_YOUR TASK_
Copy all of the records with "computer-use agent" swapped for "screen-control agent" wherever it appears. Leave everything else unchanged.

_ENTRIES PROVIDED_
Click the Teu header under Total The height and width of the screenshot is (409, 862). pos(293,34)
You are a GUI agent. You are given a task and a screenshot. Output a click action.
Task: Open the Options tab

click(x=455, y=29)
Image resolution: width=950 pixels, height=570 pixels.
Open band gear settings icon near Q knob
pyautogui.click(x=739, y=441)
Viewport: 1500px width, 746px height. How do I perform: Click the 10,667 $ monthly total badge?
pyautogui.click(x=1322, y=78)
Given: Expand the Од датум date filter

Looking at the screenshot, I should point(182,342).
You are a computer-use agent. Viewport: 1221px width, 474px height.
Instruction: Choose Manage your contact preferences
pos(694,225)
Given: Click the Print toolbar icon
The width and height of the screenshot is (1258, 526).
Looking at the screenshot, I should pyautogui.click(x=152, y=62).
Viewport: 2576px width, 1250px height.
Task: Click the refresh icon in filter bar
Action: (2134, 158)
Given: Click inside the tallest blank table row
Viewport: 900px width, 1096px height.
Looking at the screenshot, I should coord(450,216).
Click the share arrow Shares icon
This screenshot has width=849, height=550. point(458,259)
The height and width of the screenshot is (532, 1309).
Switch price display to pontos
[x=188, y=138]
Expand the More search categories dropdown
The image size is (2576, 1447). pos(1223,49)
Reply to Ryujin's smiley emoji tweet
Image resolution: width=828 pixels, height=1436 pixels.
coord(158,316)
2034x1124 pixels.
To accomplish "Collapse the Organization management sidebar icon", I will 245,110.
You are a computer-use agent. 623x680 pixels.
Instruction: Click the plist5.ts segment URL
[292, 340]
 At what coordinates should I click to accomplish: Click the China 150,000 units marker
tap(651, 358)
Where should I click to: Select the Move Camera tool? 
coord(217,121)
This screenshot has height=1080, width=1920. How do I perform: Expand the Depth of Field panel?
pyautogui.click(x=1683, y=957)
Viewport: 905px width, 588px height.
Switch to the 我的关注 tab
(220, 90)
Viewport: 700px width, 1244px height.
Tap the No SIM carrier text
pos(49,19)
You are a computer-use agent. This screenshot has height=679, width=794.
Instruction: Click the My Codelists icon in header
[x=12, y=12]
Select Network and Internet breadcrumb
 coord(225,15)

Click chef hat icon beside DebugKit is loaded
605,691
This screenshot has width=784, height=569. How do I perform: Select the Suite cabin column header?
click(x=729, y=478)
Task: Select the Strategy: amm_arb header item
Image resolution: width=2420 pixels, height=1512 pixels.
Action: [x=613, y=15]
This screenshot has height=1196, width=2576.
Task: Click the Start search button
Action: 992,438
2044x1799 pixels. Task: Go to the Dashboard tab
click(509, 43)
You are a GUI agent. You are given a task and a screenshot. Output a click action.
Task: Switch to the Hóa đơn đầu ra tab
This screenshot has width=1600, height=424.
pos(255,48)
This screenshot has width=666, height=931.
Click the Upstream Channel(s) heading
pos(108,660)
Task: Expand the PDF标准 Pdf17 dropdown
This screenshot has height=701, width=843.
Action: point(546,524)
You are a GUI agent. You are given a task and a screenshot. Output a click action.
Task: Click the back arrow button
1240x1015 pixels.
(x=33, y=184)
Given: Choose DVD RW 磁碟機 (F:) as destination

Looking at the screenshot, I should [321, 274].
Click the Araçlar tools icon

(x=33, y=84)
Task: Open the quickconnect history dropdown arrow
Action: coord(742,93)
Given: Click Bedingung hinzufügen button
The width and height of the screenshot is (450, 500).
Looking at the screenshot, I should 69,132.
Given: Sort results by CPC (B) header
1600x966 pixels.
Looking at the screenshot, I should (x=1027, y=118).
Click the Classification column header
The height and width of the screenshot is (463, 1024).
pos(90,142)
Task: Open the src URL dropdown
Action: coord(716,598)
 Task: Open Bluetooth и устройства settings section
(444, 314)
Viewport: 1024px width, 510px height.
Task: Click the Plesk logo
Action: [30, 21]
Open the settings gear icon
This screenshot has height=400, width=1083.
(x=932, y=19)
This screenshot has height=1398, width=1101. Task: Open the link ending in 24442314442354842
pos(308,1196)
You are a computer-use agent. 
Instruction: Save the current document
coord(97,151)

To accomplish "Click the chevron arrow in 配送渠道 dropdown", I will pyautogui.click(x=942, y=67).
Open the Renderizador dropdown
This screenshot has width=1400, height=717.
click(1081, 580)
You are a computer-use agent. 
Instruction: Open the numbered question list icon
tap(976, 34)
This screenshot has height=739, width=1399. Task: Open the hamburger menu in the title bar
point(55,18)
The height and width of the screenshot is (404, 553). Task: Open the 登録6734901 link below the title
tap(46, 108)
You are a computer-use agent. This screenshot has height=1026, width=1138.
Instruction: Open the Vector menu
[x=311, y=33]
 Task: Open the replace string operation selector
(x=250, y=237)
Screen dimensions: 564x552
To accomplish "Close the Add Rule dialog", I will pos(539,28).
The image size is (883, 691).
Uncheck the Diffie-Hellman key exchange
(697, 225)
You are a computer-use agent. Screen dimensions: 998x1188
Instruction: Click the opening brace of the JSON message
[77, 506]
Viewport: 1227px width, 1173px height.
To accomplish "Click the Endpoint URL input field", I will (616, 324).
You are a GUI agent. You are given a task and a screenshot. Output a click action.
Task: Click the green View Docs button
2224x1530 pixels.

_THE RESULT_
Click the Teu header under Total The height and width of the screenshot is (409, 862). pos(293,34)
You are a GUI agent. You are given a task and a screenshot. Output a click action.
Task: Open the Options tab

click(x=455, y=29)
Image resolution: width=950 pixels, height=570 pixels.
Open band gear settings icon near Q knob
pyautogui.click(x=739, y=441)
Viewport: 1500px width, 746px height. How do I perform: Click the 10,667 $ monthly total badge?
pyautogui.click(x=1322, y=78)
Given: Expand the Од датум date filter

Looking at the screenshot, I should point(182,342).
You are a screen-control agent. Viewport: 1221px width, 474px height.
Instruction: Choose Manage your contact preferences
pos(694,225)
Given: Click the Print toolbar icon
The width and height of the screenshot is (1258, 526).
Looking at the screenshot, I should pyautogui.click(x=152, y=62).
Viewport: 2576px width, 1250px height.
Task: Click the refresh icon in filter bar
Action: (2134, 158)
Given: Click inside the tallest blank table row
Viewport: 900px width, 1096px height.
Looking at the screenshot, I should coord(450,216).
Click the share arrow Shares icon
This screenshot has width=849, height=550. point(458,259)
The height and width of the screenshot is (532, 1309).
Switch price display to pontos
[x=188, y=138]
Expand the More search categories dropdown
The image size is (2576, 1447). pos(1223,49)
Reply to Ryujin's smiley emoji tweet
Image resolution: width=828 pixels, height=1436 pixels.
coord(158,316)
2034x1124 pixels.
To accomplish "Collapse the Organization management sidebar icon", I will 245,110.
You are a screen-control agent. 623x680 pixels.
Instruction: Click the plist5.ts segment URL
[292, 340]
 At what coordinates should I click to accomplish: Click the China 150,000 units marker
tap(651, 358)
Where should I click to: Select the Move Camera tool? 
coord(217,121)
This screenshot has height=1080, width=1920. How do I perform: Expand the Depth of Field panel?
pyautogui.click(x=1683, y=957)
Viewport: 905px width, 588px height.
Switch to the 我的关注 tab
(220, 90)
Viewport: 700px width, 1244px height.
Tap the No SIM carrier text
pos(49,19)
You are a screen-control agent. This screenshot has height=679, width=794.
Instruction: Click the My Codelists icon in header
[x=12, y=12]
Select Network and Internet breadcrumb
 coord(225,15)

Click chef hat icon beside DebugKit is loaded
605,691
This screenshot has width=784, height=569. How do I perform: Select the Suite cabin column header?
click(x=729, y=478)
Task: Select the Strategy: amm_arb header item
Image resolution: width=2420 pixels, height=1512 pixels.
Action: [x=613, y=15]
This screenshot has height=1196, width=2576.
Task: Click the Start search button
Action: 992,438
2044x1799 pixels. Task: Go to the Dashboard tab
click(509, 43)
You are a GUI agent. You are given a task and a screenshot. Output a click action.
Task: Switch to the Hóa đơn đầu ra tab
This screenshot has width=1600, height=424.
pos(255,48)
This screenshot has width=666, height=931.
Click the Upstream Channel(s) heading
pos(108,660)
Task: Expand the PDF标准 Pdf17 dropdown
This screenshot has height=701, width=843.
Action: point(546,524)
You are a GUI agent. You are given a task and a screenshot. Output a click action.
Task: Click the back arrow button
1240x1015 pixels.
(x=33, y=184)
Given: Choose DVD RW 磁碟機 (F:) as destination

Looking at the screenshot, I should [321, 274].
Click the Araçlar tools icon

(x=33, y=84)
Task: Open the quickconnect history dropdown arrow
Action: coord(742,93)
Given: Click Bedingung hinzufügen button
The width and height of the screenshot is (450, 500).
Looking at the screenshot, I should 69,132.
Given: Sort results by CPC (B) header
1600x966 pixels.
Looking at the screenshot, I should (x=1027, y=118).
Click the Classification column header
The height and width of the screenshot is (463, 1024).
pos(90,142)
Task: Open the src URL dropdown
Action: coord(716,598)
 Task: Open Bluetooth и устройства settings section
(444, 314)
Viewport: 1024px width, 510px height.
Task: Click the Plesk logo
Action: [30, 21]
Open the settings gear icon
This screenshot has height=400, width=1083.
(x=932, y=19)
This screenshot has height=1398, width=1101. Task: Open the link ending in 24442314442354842
pos(308,1196)
You are a screen-control agent. 
Instruction: Save the current document
coord(97,151)

To accomplish "Click the chevron arrow in 配送渠道 dropdown", I will pyautogui.click(x=942, y=67).
Open the Renderizador dropdown
This screenshot has width=1400, height=717.
click(1081, 580)
You are a screen-control agent. 
Instruction: Open the numbered question list icon
tap(976, 34)
This screenshot has height=739, width=1399. Task: Open the hamburger menu in the title bar
point(55,18)
The height and width of the screenshot is (404, 553). Task: Open the 登録6734901 link below the title
tap(46, 108)
You are a screen-control agent. This screenshot has height=1026, width=1138.
Instruction: Open the Vector menu
[x=311, y=33]
 Task: Open the replace string operation selector
(x=250, y=237)
Screen dimensions: 564x552
To accomplish "Close the Add Rule dialog", I will pos(539,28).
The image size is (883, 691).
Uncheck the Diffie-Hellman key exchange
(697, 225)
You are a screen-control agent. Screen dimensions: 998x1188
Instruction: Click the opening brace of the JSON message
[77, 506]
Viewport: 1227px width, 1173px height.
To accomplish "Click the Endpoint URL input field", I will (616, 324).
You are a GUI agent. You are given a task and a screenshot. Output a click action.
Task: Click the green View Docs button
2224x1530 pixels.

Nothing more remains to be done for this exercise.